Before I knew it, Jane expertly rolled me over and pinned me to the bed, "I'm always on top," she arched her brow, and sent me a cocky grin before leaning down and capturing my lips whilst her hands wrapped around my thighs and dragged me down until my centre smashed straight into her own thigh. The sensation, jerking a loud moan from me.

Her mouth bit and licked my neck as my legs wrapped around her torso and bounced off of her raised thigh. The friction that was created so delicious that I wanted more. I was so wet that I was sure that I had coated her with my dripping sex, "Fuck, I need to feel you," she groaned and ran her left hand past my breast, over my stomach and stopping just above my hip bone. Lifting her head up, she hovered over me and silently asked me for permission. I nodded and took a deep breath.

"I want you so much," I whispered, so sweetly and untangled my legs so that she could remove the final barrier between us. "Beautiful," she murmured and returned to my lips for a searing kiss. My hands palmed her breasts and toyed with her nipples and I loved the beautiful moans she kept releasing.

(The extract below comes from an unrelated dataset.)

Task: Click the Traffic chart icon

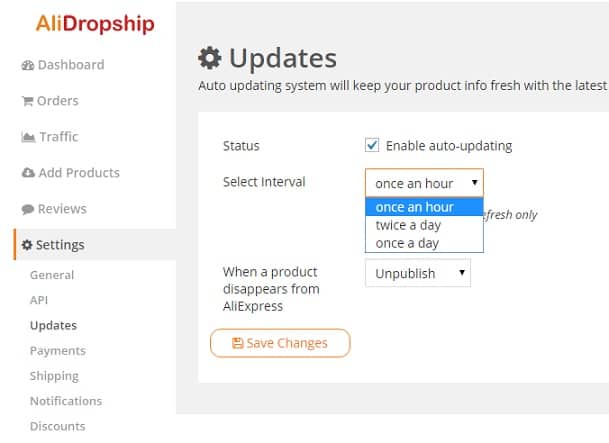Action: coord(28,137)
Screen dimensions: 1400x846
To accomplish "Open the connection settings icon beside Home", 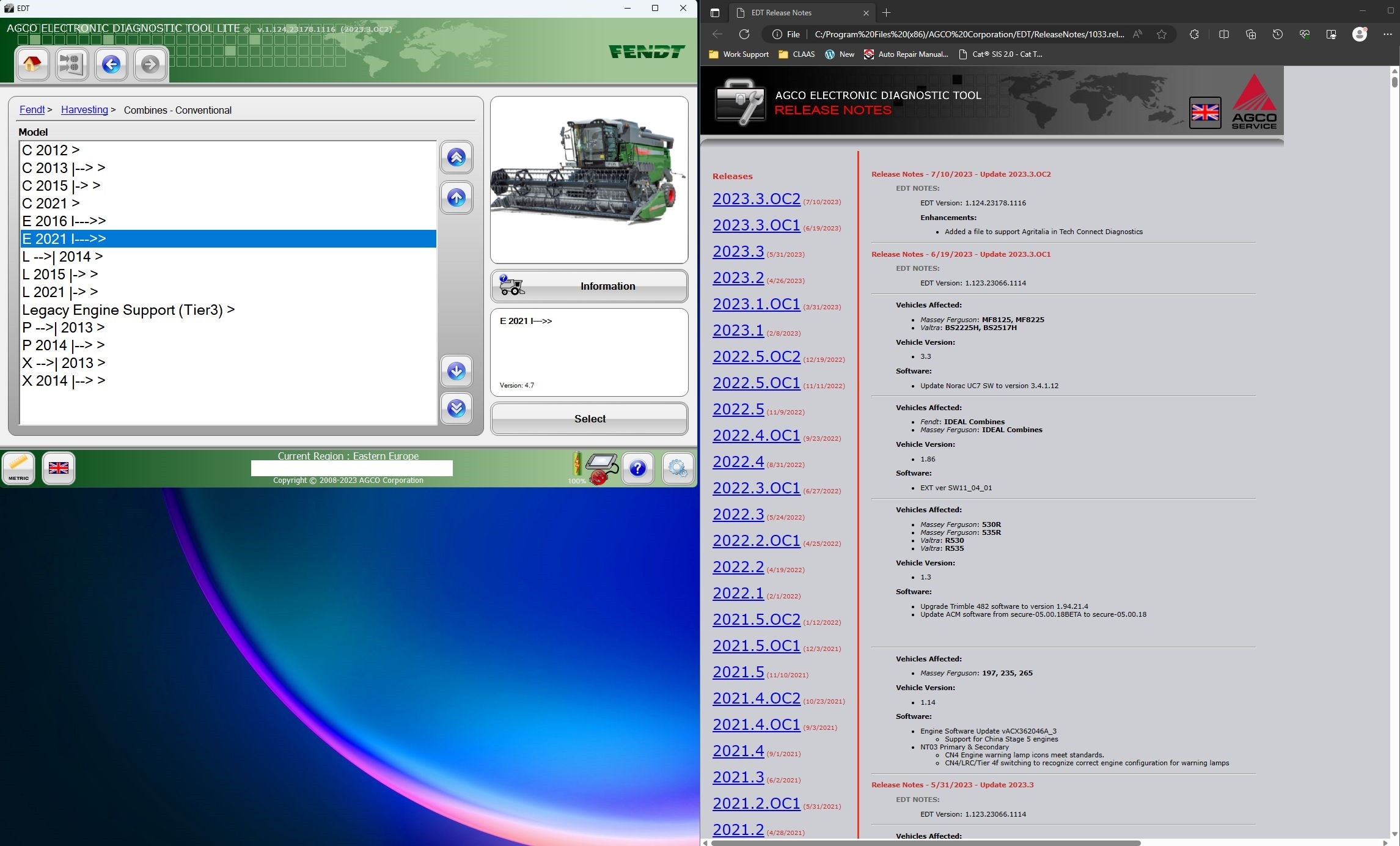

Her open mouthed kisses moved to my neck as her hand snuck between our bodies and stroked at my sex teasingly.

"Jane," I moaned when her digits slowly dipped in, "don't tease me Jane. We've waited long enough," I rasped, "I want to feel you in me,"

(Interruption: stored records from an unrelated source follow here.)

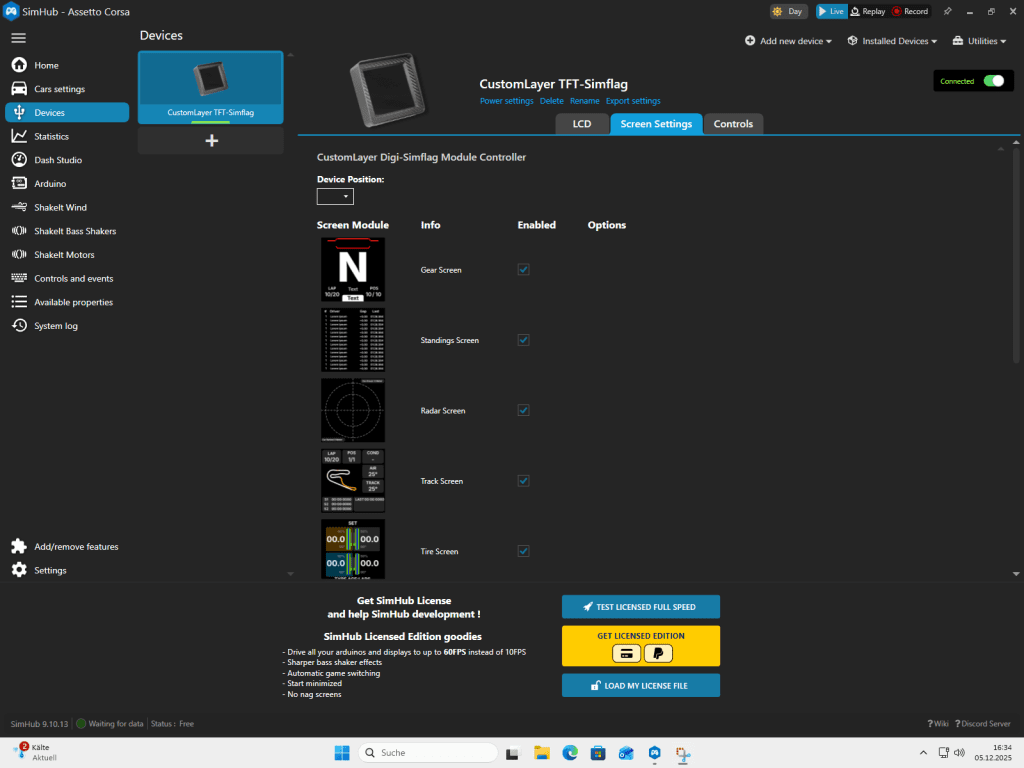Image resolution: width=1024 pixels, height=768 pixels.
Task: Switch to the Controls tab
Action: tap(733, 124)
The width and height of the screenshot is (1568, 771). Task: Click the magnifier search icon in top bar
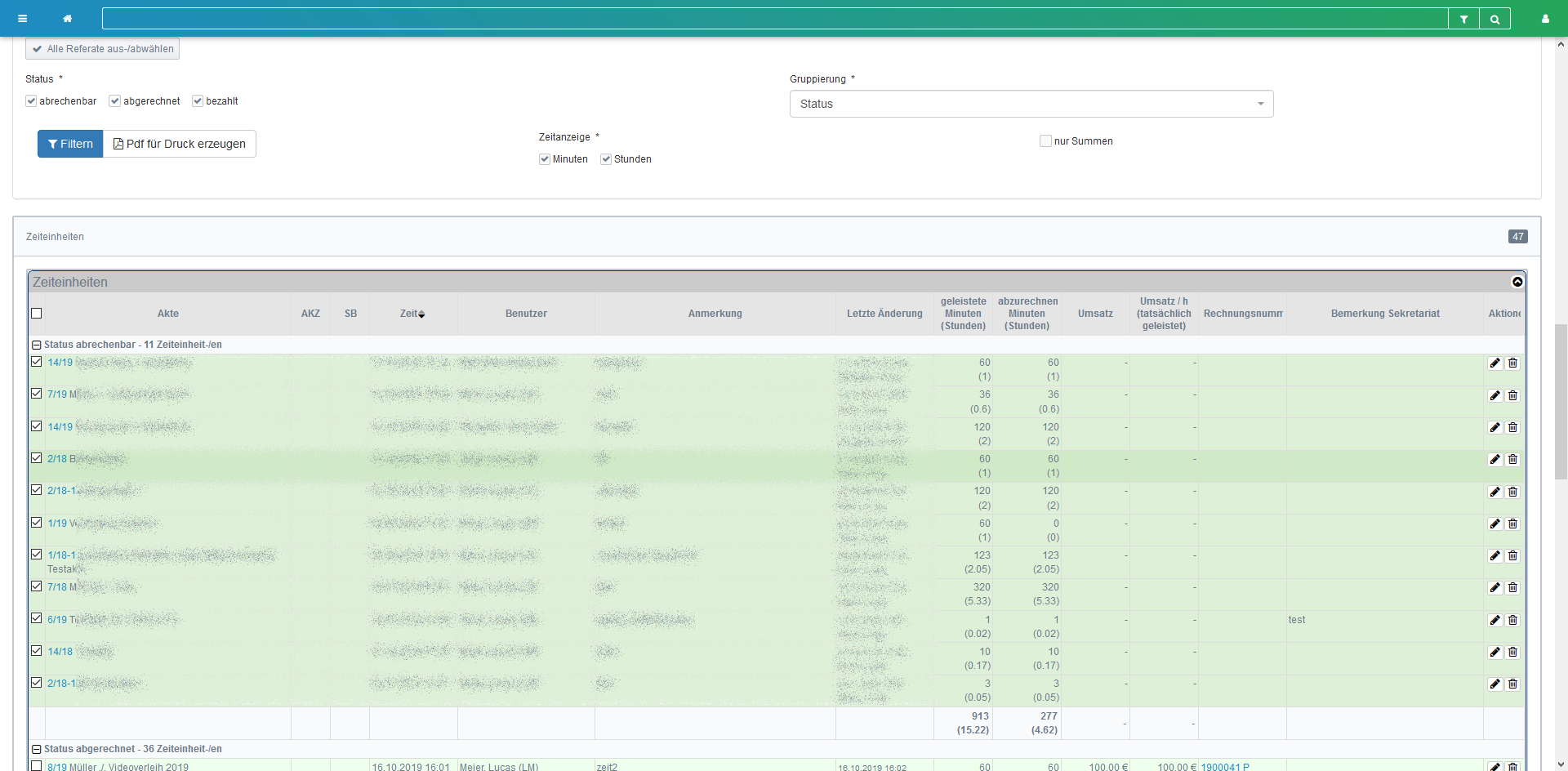tap(1494, 19)
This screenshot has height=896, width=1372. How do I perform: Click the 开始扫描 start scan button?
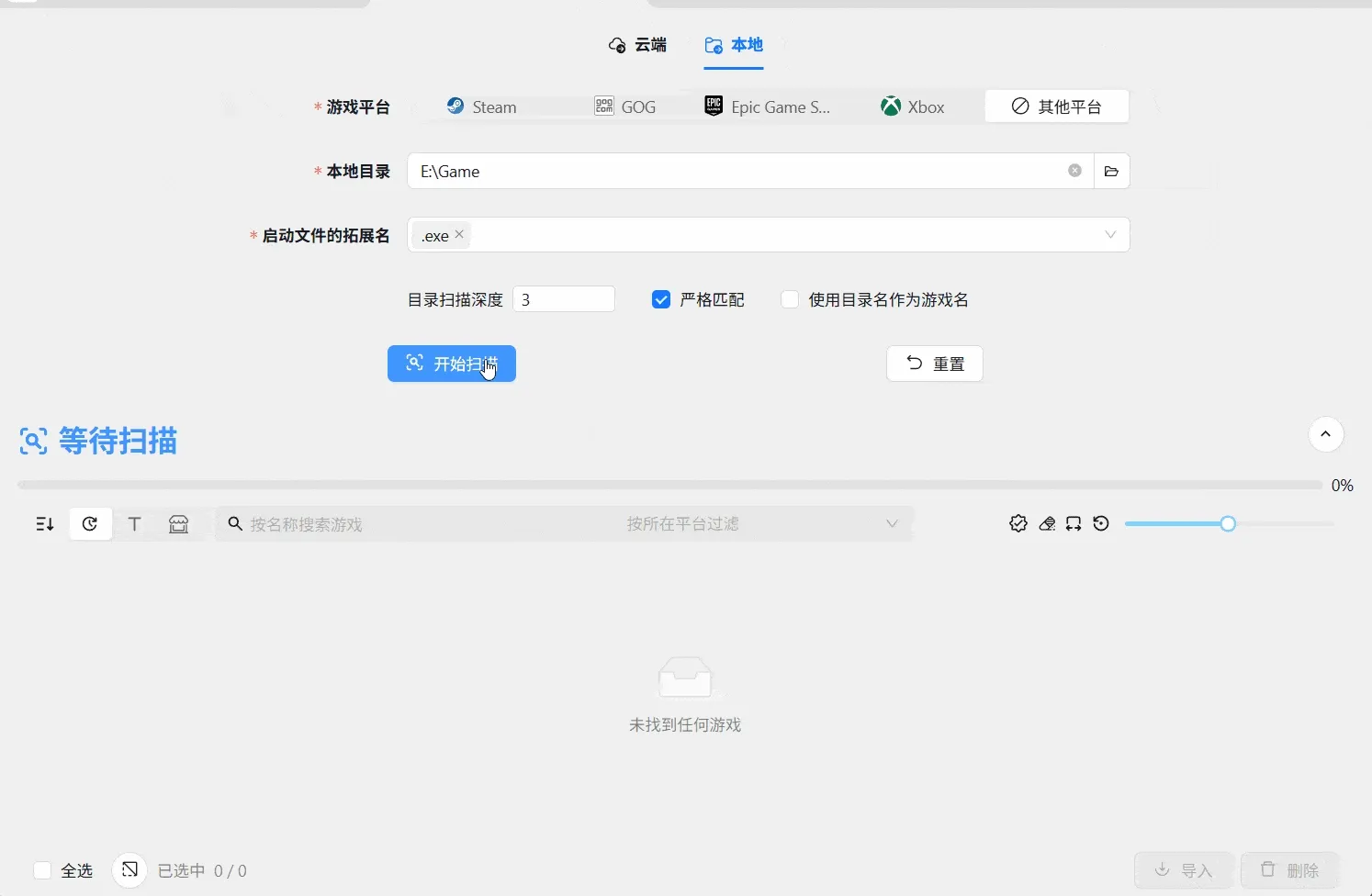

Finally giving in, Jane slid two long, tapered fingers into my core and my body gripped her hungrily, "you're so wet," she murmured her voice so hoarse that it fuelled my arousal even further.

"Only for you," I cried and grasp her brown curls as she moved within me. Her thrusts picked up speed set by my hips. I couldn't stop my screams as she pounded away at my core. Catching my quivering bottom between her teeth she bit down hard sending another wave of pleasure down my spine. My hands clawed into her thigh as I desperately pulled her even harder against me.

The sudden need to feel Jane around my own fingers became apparent as she thrusted within me. My fingers trailed down her body, moved past her knuckled and gently cupped her mound, the advantage of Jane's left handiness much appreciated, I grinned. Then I even out the playing field and plunged two fingers deep into Jane's dripping sex. Jane's body shuttered at the unexpected contact.

"Fuck, Maura!" she moaned, "warn a girl next time," she groaned, grinding her hips against my body effectively pushing my fingers deeper in her.

"Why? You sound like you're enjoying yourself," I laughed, teasingly. However, my teasing was short lived once Jane's thumb pressed down on my clit, enticing several loud moans from my mouth. My eyes slammed shut as her body engulfed mine, her fingers mercilessly pumped into me, momentarily stopping my own digits from moving within her as I focused on the overwhelming sensation shooting through my every cell.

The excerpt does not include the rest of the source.